Dice Valèry que lo contrario de un sueño no es la vigilancia de la conciencia sino otro sueño, un sueño nuevo. La escritura del pasado no se critica con una contra-escritura, ni con una anti-escritura, sino con una escritura-otra, una nueva escritura.
Mientras el poeta canta lo que lo une a los demás, padece lo que lo escinde, lo que lo desune y lo hace uno: un uno plural: yo es otros. Pues el yo de la poesía es un yo que sueña, o un yo que está siendo, o un yo que imagina, o un yo que canta, o un yo que cuenta. Al estar escindido, el yo es un yo deseante, en tanto padece la falta.
Es legítimo escribir oyendo el llamado de una necesidad.

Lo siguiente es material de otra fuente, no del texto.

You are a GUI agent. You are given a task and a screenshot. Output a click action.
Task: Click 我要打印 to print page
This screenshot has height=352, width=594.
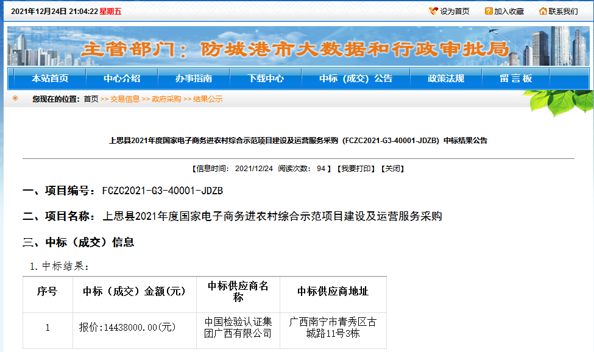tap(356, 169)
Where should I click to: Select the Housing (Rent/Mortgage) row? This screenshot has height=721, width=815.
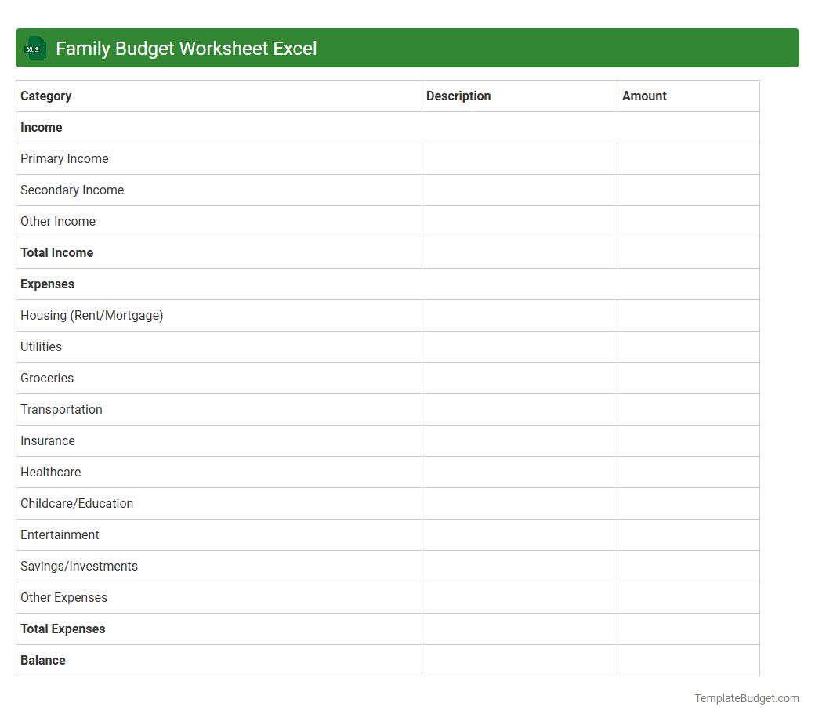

Interior o exterior. ¿Pero escribir suspendiendo la necesidad, nos avoca a una acción superior que nombra una realidad superior? ¿Dejar la vida cotidiana en suspenso, posibilita dejar afluir en nosotros presencias superiores, hondas categorías de existencia?
“Hablar de lo oculto por medio de lo oculto ¿no es eso contenido?”, preguntaba Kandinsky.
Ese arrinconamiento del misterio para que brille y se haga más misterioso, que nos propone Oteiza, es la labor diaria del poeta. Es la forma como se hará merecedor del milagro. Pero el milagro llega sin consideración con nada, perturba todo orden establecido y no respeta ningún orden aceptado.